Singapore's Locofy launches its one-click code design tool.
After using Figma to create user interfaces and experiences, developers often find themselves faced with the daunting task of coding the designs to create functional websites or apps. Locofy, a Singapore-based front-end development platform backed by Accel, aims to save hours of work with a tool that instantly transforms Figma and AdobeXD prototypes into code.
Locofy's new tool is called Lightning and is based on the startup's Large Design Models (LDM). Locofy's founders, Honey Mittal and Sohaib Muhammed, liken it to how OpenAI introduced LLMs before ChatGPT introduced them to the rest of the world. They saw the need for a tool like Lightning due to the shortage of developers resulting in lost revenue for companies and stressed programmers overwhelmed by their workloads.

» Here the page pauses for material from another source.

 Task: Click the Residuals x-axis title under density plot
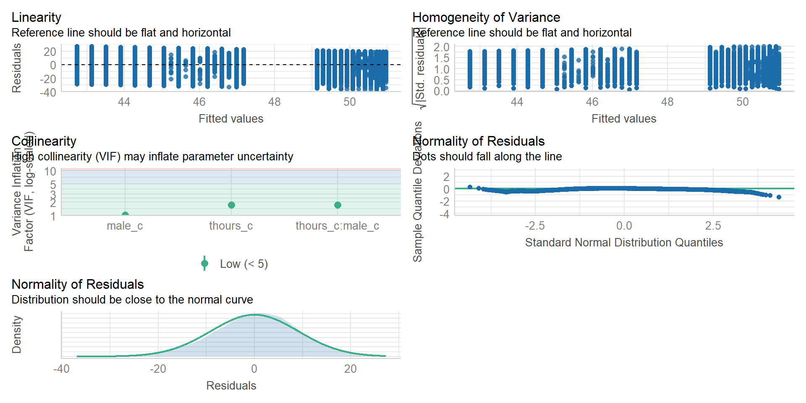pos(231,385)
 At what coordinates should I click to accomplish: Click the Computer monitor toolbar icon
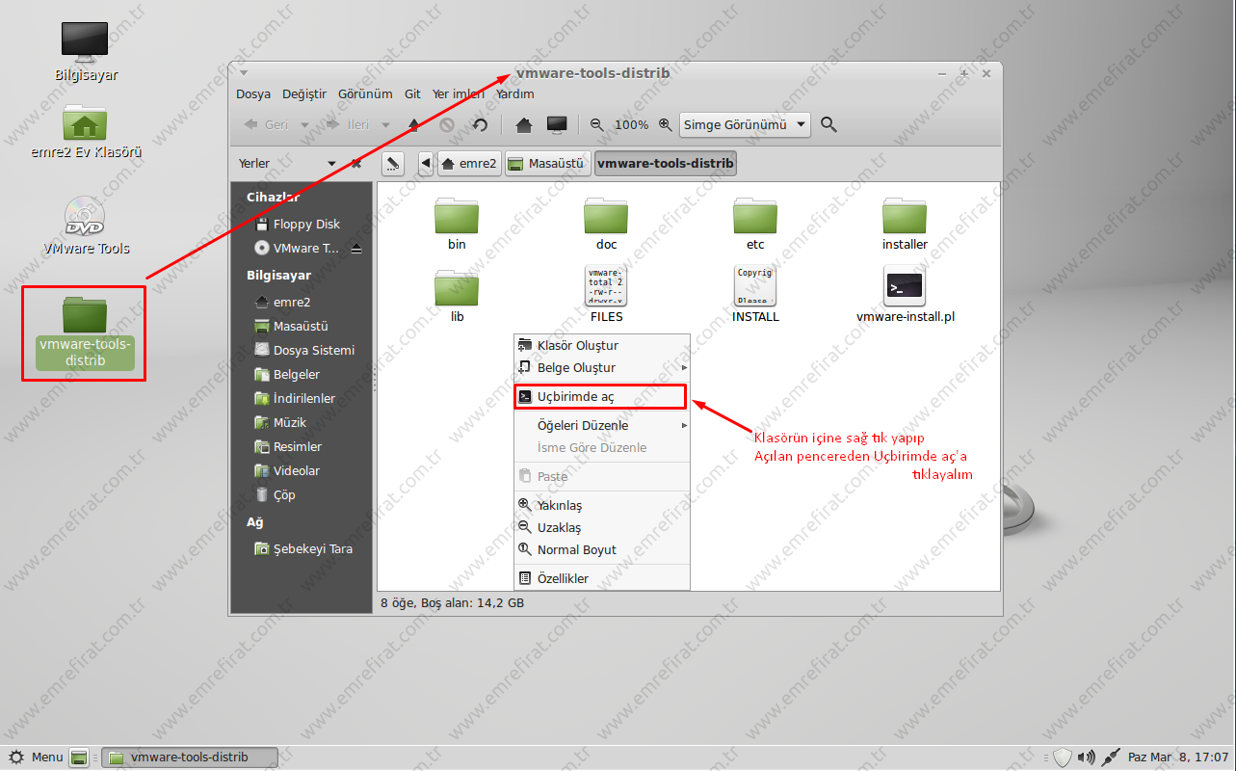point(557,125)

Lightning operates as a Figma plugin, and Locofy's founders claim it automates nearly 80% of front-end development, allowing lean startup developers to focus on managing their businesses and bringing them to market.

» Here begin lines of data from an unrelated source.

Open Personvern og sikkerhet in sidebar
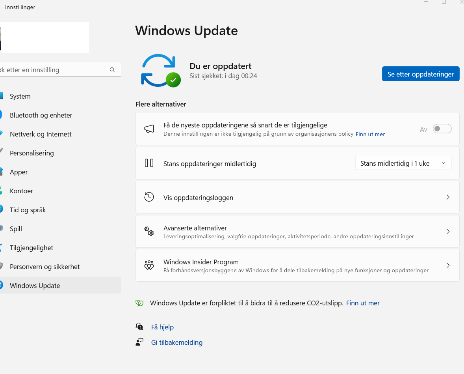45,267
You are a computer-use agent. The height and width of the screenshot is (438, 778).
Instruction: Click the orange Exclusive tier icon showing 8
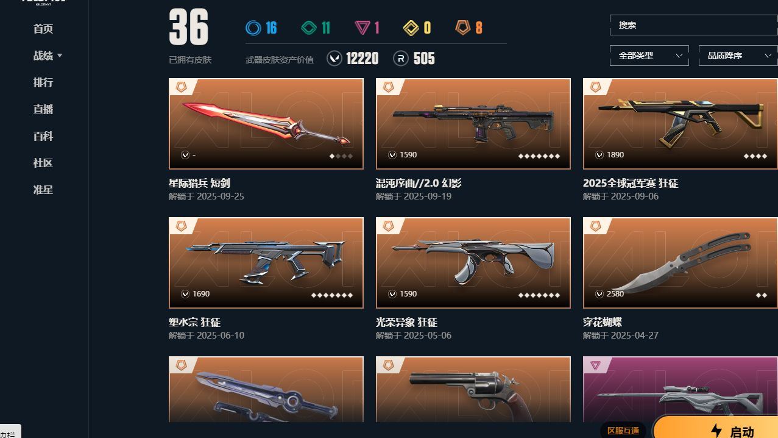click(464, 27)
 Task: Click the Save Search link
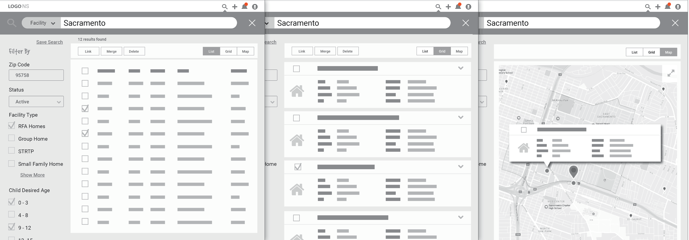tap(49, 42)
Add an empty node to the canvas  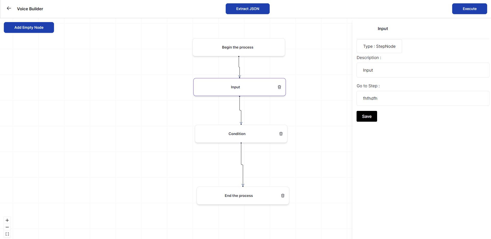pyautogui.click(x=29, y=27)
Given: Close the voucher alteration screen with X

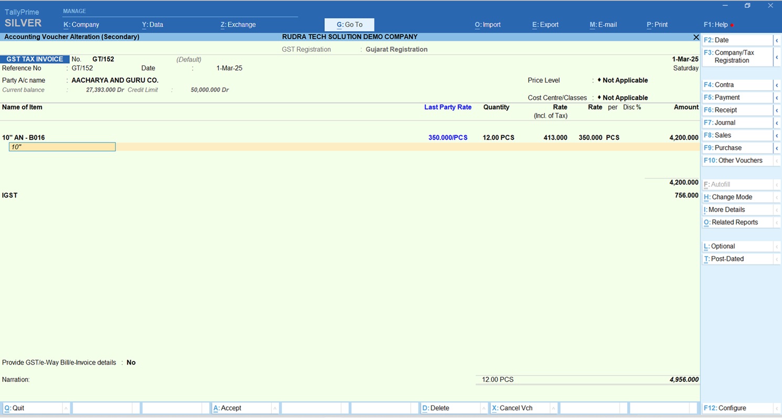Looking at the screenshot, I should (696, 37).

The tool will be launched initially for Figma, for websites and web apps. Later this year, it will be available for more design tools, including AdobeXD, Penpot, Sketch, Wix, and eventually Canva and Notion.

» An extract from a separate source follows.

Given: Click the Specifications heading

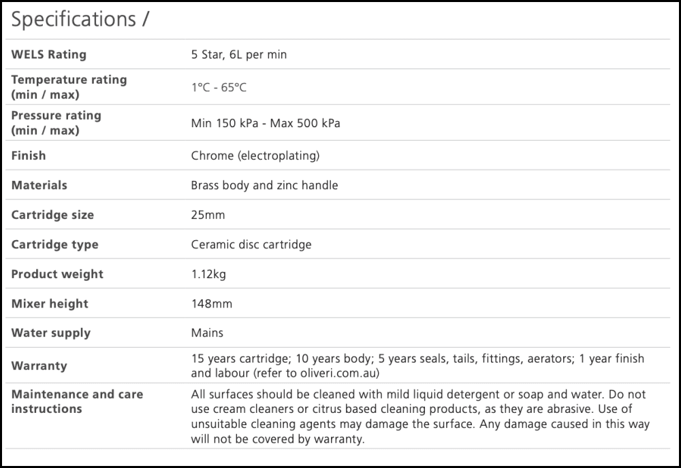Looking at the screenshot, I should tap(80, 20).
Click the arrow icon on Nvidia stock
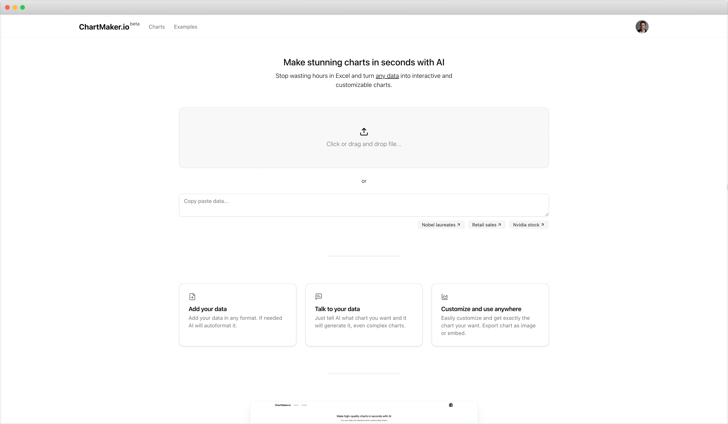 pos(542,225)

Mittal states that the company has invested over $1 million in developing Lightning, with the goal of reaching customer-oriented startups and businesses with small teams that need to accelerate front-end development. Lightning and its LDMs were developed in-house and trained on a dataset that includes millions of designs.
The company began with Locofy Classic in 2021, which required users to follow several steps: design optimization; labeling interactive elements; styling to make designs work on various screen sizes; components and properties to identify recurring elements and make them modular; allowing changes to class names; and adapting to preferred configurations such as typescript or JS.
Mittal and Muhammed learned how each step could be automated with a combination of techniques like image-based neural networks, including multimodal transformers, graph-based neural networks, sequence-to-sequence models, stack pointer-based neural networks, heuristic models, and LLMs. They used these to build a Unified Large Design Model, with nearly half a billion parameters from millions of designs, they say.
Locofy Lightning's steps, including labeling, layer grouping, responsiveness, components, and class names, each perform their own combination of AI-based techniques, which are then refined with heuristics. Then the steps are condensed into a single step, so Lightning can be triggered with a single click.
Once the front-end code is generated, users can review it, along with an interactive preview, and fine-tune the code before exporting it.
Founded in 2021, Locofy has raised $7.5 million from investors, including Accel and Northstar Ventures.
In the future, it plans to expand its platform beyond design-to-code by including tools for creating design systems, using public UI libraries, and building back ends for front ends with integrations like GitHub Copilot and CI-CD. It also plans to include an AI assistant for designers and hosting and deployments to host complete apps.
Locofy has been in free beta for two years, with plans to monetize in 2024. Its founders told TechCrunch that AI-based code generation is a new category, and the business models will differ from other software-as-a-service and developer tools. Locofy is still defining its pricing, but it will be based on factors such as the number of screens or components converted into code and regularly maintained with AI.